[Extracted records]

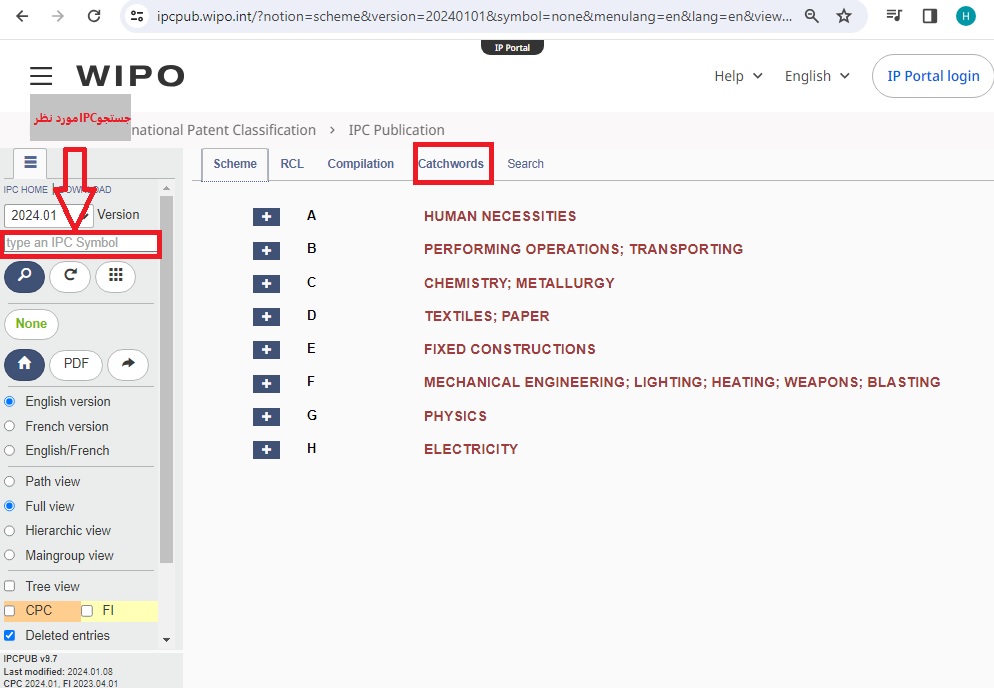The width and height of the screenshot is (994, 688).
Task: Switch to the Catchwords tab
Action: point(451,164)
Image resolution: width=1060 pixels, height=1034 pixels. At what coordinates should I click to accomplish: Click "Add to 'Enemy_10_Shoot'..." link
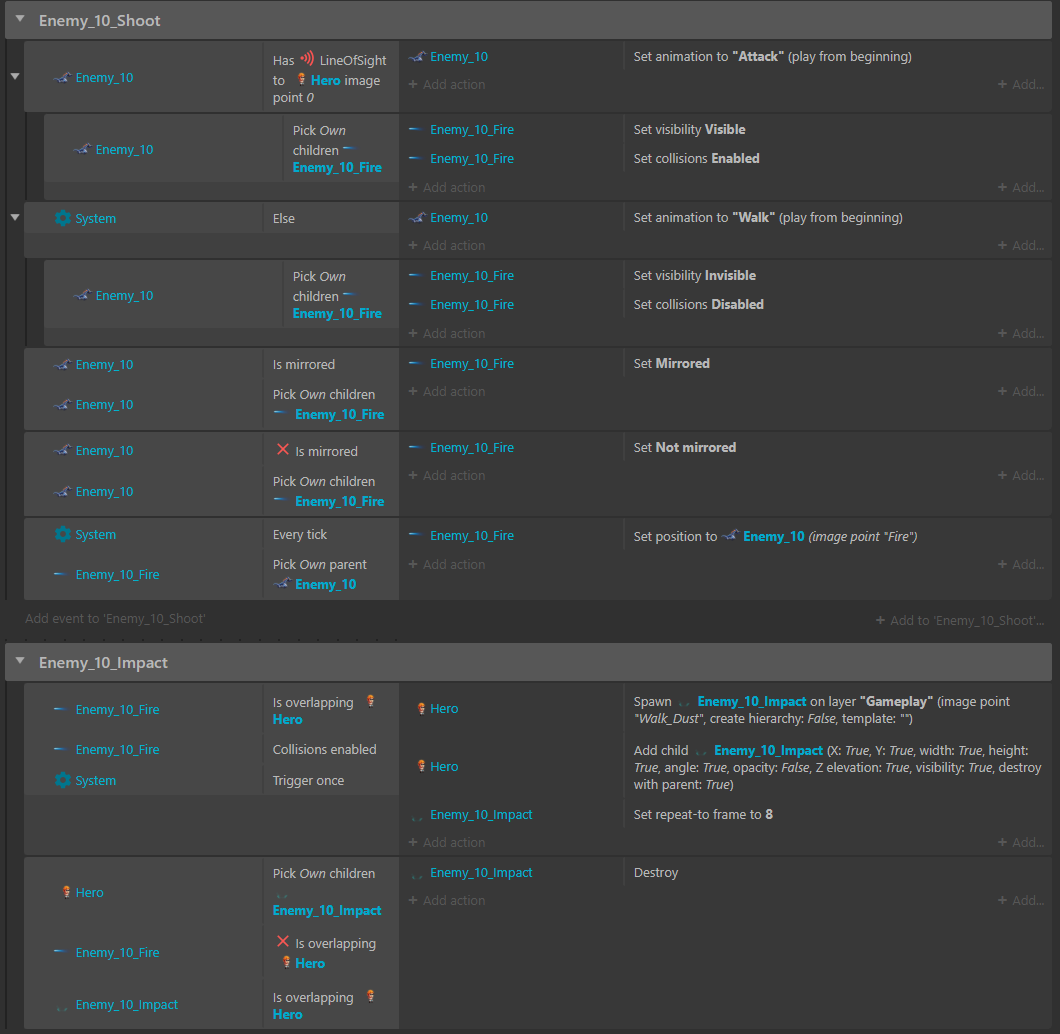(x=959, y=620)
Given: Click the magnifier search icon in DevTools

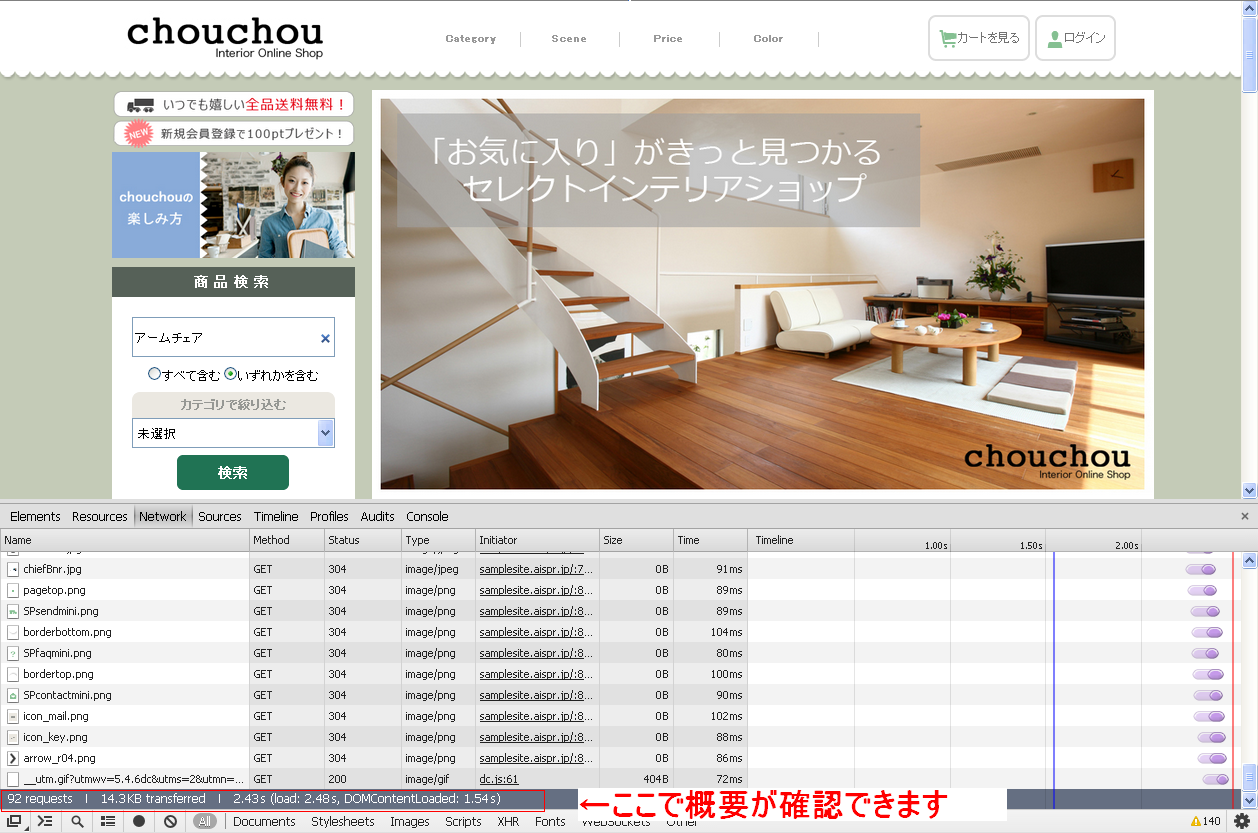Looking at the screenshot, I should click(x=77, y=821).
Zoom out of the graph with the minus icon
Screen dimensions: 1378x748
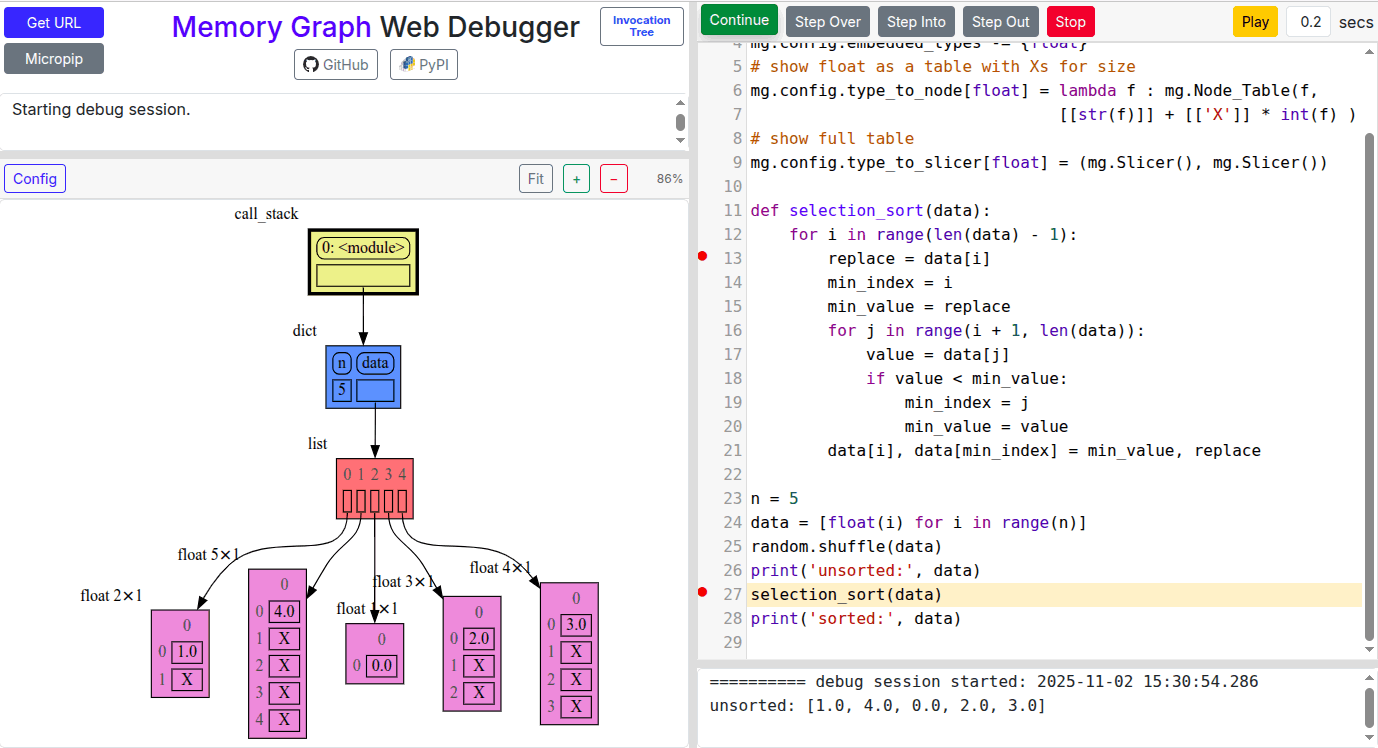614,178
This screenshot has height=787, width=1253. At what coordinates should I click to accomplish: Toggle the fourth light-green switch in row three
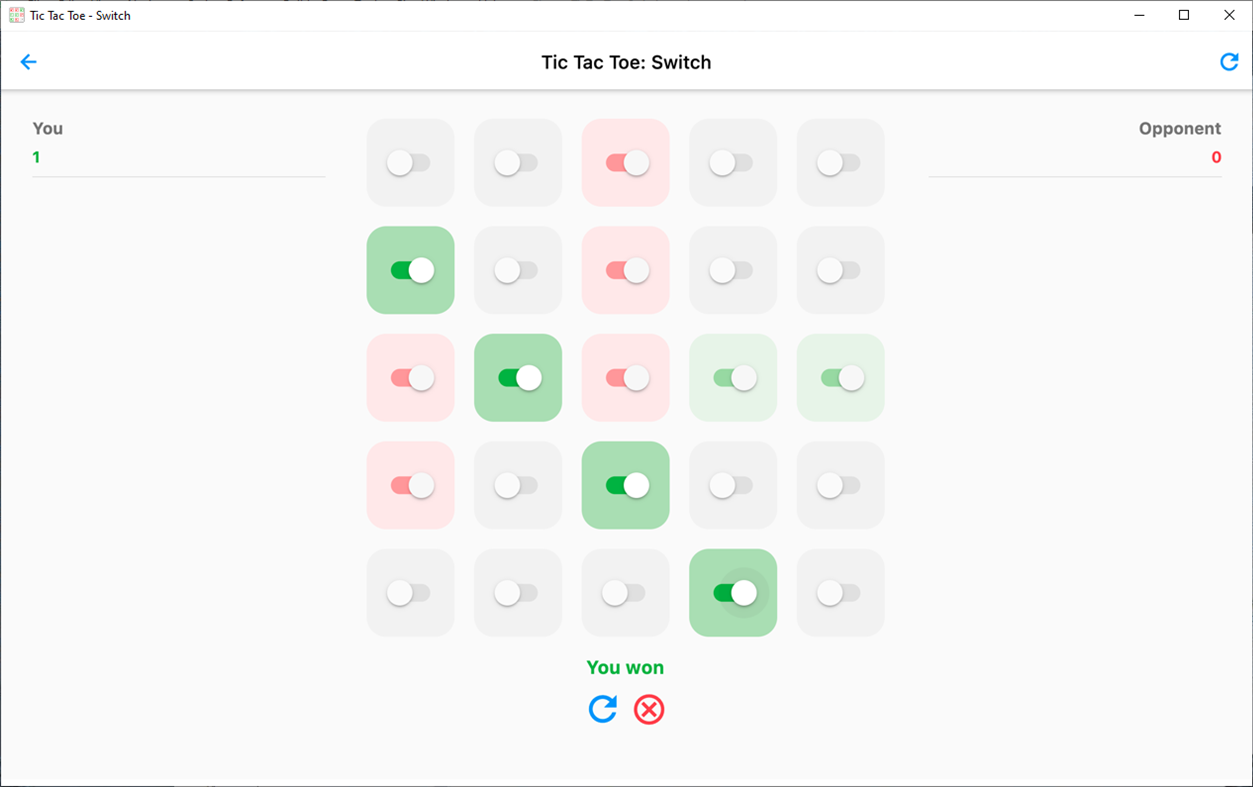tap(733, 378)
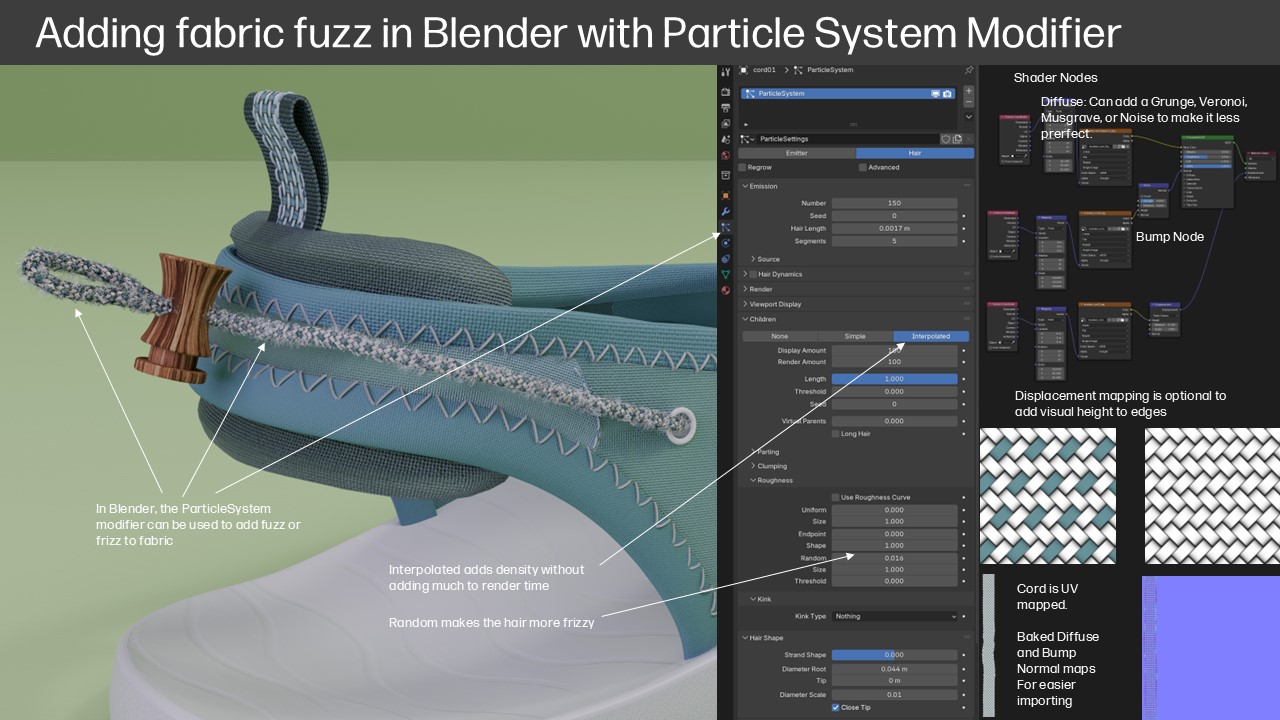Enable the Long Hair checkbox
This screenshot has height=720, width=1280.
(x=835, y=433)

→ Problem details: Rewrite the records above as a numbered list with one line per item, skipping the blank lines. Leave out the pictures.

→ Problem solution:
1. The width and height of the screenshot is (994, 688).
2. Task: Switch to the Catchwords tab
3. Action: point(451,164)
4. Image resolution: width=1060 pixels, height=1034 pixels. At what coordinates should I click to accomplish: Click "Add to 'Enemy_10_Shoot'..." link
5. (x=959, y=620)
6. Given: Click the magnifier search icon in DevTools
7. Looking at the screenshot, I should click(x=77, y=821).
8. Zoom out of the graph with the minus icon
9. Screen dimensions: 1378x748
10. 614,178
11. This screenshot has height=787, width=1253. At what coordinates should I click to accomplish: Toggle the fourth light-green switch in row three
12. tap(733, 378)
13. Enable the Long Hair checkbox
14. This screenshot has height=720, width=1280.
15. (x=835, y=433)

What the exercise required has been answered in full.